Trwa ładowanie...

Magdalena Stępień ma dosyć. Tak rozprawi się z hejterami

 Kamil S. Sikora
25.11.2022 01:14
Magdalena Stępień ma dosyć. Rozprawi się z hejterami?
Magdalena Stępień ma dosyć. Rozprawi się z hejterami? (East News)

Magdalena Stępień od jakiegoś czasu musi mierzyć się nie tylko ze stratą synka, ale również z wszechobecnym hejtem. Była partnerka Kuby Rzeźniczaka jest oskarżana o malwersacje finansowe. Celebrytka zapowiedziała, że z autorami niechlubnych komentarzy na jej temat, zamierza spotkać się w sądzie.

spis treści
Magdalena stępień chce pozwać hejterów
Magdalena stępień chce pozwać hejterów (East News)

1. Po utracie dziecka wylał się na nią hejt

Pod koniec lipca 2022 roku Magdalena Stępień i Kuba Rzeźniczak poinformowali, że ich roczny synek przegrał walkę z bardzo rzadkim nowotworem wątroby. Mama zmarłego Oliwierka próbuje dojść do siebie i stara ułożyć sobie życie. Całkiem niedawno modelka zamieszkała w stolicy i coraz częściej pojawia się mediach. Stwierdziła, że spotkania z ludźmi pomaga jej przetrwać ten trudny życiowy okres.

- Bardzo się cieszę, że mam takie ogromne wsparcie w ludziach.
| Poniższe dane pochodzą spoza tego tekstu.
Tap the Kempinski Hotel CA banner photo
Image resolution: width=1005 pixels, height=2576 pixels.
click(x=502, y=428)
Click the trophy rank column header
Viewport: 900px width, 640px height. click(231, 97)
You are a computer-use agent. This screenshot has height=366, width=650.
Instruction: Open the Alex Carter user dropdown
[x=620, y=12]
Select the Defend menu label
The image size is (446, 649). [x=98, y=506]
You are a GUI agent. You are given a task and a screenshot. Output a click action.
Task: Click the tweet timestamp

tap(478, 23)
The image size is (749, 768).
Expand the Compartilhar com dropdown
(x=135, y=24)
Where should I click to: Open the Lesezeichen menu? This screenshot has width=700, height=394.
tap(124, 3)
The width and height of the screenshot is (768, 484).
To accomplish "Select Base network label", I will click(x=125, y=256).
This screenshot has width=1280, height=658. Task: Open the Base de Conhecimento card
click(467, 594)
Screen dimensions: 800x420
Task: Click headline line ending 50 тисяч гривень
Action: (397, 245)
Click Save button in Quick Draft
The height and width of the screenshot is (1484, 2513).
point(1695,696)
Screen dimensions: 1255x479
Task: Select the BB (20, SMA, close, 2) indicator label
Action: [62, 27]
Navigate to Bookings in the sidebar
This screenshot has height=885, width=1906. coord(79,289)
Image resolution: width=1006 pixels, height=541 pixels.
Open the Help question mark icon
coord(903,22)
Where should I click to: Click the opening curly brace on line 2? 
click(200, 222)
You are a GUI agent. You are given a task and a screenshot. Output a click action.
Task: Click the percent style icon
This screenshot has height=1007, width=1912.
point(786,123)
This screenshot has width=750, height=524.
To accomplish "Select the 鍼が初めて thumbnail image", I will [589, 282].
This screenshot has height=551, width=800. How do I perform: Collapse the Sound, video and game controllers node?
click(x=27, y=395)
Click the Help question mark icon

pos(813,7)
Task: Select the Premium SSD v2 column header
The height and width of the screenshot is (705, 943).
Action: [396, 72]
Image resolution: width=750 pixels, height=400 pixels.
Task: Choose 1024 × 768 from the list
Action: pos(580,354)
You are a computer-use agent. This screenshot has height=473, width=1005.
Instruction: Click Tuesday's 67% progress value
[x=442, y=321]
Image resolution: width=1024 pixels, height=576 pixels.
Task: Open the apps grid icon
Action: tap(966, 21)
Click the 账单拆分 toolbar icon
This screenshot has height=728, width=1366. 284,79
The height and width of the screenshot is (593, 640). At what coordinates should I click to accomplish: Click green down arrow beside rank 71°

To też mi daje dużą siłę do walki, do działania. Jestem za to bardzo wdzięczna każdemu, kto daje mi ciepłe słowo i mnie wspiera. Czuję, że robię coś dobrego, mówiąc głośno o tematach, które do tej pory były tematami tabu - powiedziała podczas rozmowy z portalem Jastrząb Post.

2. Magdalena stępień chce pozwać hejterów

Magdalena Stępień próbuje stanąć na nogi i iść do przodu, pomimo ogromnej tragedii, jakiej doświadczyła. Niestety, na co dzień musi mierzyć się z oskarżeniami dotyczącymi zbiórki pieniędzy, która powstała, żeby ratować życie Oliwierka. Niektórzy zarzucają modelce, że za zebrane pieniądze kupiła sobie mieszkanie i samochód. W wywiadzie powiedziała, że ma zamiar w tej sprawie zwrócić się do sądu.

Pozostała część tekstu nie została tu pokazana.